### TEXT BLOCK:

******

Her reading about the wild-fowl of the area leads her to the story of an infamous eagle-killer, who would roam the Wyoming skies in a helicopter, rifle in hand.
These anecdotes and forgotten histories are the only real path into Proulx's mind; she tells us very little of what she feels or thinks. Her troubled family history gets the slightest brushstroke: the centuries-long genealogy of her “hard to know father” is here, but any sense of what Proulx thinks of him is omitted. She recalls carrying one of a pair of sisters, twins, across the lawn as a child, but they never appear in the text again. She has a couple of children, but their father remains loudly silent.
It’s hard not to see her minute re-enactment of the house’s construction as a metaphor for her own life: beautifully conceived, carefully and painfully crafted, but in the end cold, lonely, and unsatisfying. Her similarities to her most iconic character, Enis del Mar, become distressingly clear: a wounded loner whose temporary retreats into the high country are ultimately upended by the brokenness of this mortal life.
By the close, I found myself seeing Proulx much as Proulx saw her beautiful, damaged homestead: “Wildlife has cautiously moved onto the property, several elk now spending the winter near Jack Creek. Owls enjoy the busque at the east end. Skunks wander around, eating insect and bothering no one. A sage grouse restoration project is in the talking stage; it would produce water and shade for these birds. The land has generously responded to the slightest care. I wish I had a lifetime to watch it recover.”
Soon though, the realities of this feral fortress of solitude wear on Proulx, and like her beloved pair of Golden Eagles, it is time for her to move on to someplace free of the stain of self.

******

### DATA:

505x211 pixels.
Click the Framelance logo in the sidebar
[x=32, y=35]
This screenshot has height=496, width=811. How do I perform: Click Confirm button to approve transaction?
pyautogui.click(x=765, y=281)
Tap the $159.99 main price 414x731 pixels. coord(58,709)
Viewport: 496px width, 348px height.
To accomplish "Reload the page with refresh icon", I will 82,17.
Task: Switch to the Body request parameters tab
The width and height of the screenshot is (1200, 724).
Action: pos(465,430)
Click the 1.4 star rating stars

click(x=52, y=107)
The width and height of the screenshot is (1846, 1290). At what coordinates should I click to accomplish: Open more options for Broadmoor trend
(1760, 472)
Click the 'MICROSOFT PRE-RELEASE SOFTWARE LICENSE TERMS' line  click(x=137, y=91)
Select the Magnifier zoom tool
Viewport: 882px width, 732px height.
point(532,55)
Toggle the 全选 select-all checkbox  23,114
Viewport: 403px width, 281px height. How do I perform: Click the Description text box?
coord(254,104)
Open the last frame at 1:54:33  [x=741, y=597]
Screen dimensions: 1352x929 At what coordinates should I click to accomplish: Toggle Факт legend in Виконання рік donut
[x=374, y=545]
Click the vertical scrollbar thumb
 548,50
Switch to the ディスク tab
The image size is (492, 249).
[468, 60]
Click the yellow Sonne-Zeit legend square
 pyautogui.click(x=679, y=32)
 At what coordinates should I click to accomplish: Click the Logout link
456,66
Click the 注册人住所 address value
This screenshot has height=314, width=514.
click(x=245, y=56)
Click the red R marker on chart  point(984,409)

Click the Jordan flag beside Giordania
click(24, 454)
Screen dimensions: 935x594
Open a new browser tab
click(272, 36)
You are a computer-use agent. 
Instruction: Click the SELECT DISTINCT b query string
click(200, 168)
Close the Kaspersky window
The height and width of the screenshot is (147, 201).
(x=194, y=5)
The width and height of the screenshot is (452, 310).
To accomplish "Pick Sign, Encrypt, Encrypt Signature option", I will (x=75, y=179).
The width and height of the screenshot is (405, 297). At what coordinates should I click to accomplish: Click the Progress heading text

******

### SET EXERCISE 1:
According to the Proulx review, what does the infamous eagle-killer roam the Wyoming skies in?
### SET EXERCISE 2:
Reproduce the Proulx review from "Her reading about" to "remains loudly silent.".
Work only from the Proulx review. The material is not needed.

### CORRECT OUTPUT 1:
A helicopter, rifle in hand.

### CORRECT OUTPUT 2:
Her reading about the wild-fowl of the area leads her to the story of an infamous eagle-killer, who would roam the Wyoming skies in a helicopter, rifle in hand.
These anecdotes and forgotten histories are the only real path into Proulx's mind; she tells us very little of what she feels or thinks. Her troubled family history gets the slightest brushstroke: the centuries-long genealogy of her “hard to know father” is here, but any sense of what Proulx thinks of him is omitted. She recalls carrying one of a pair of sisters, twins, across the lawn as a child, but they never appear in the text again. She has a couple of children, but their father remains loudly silent.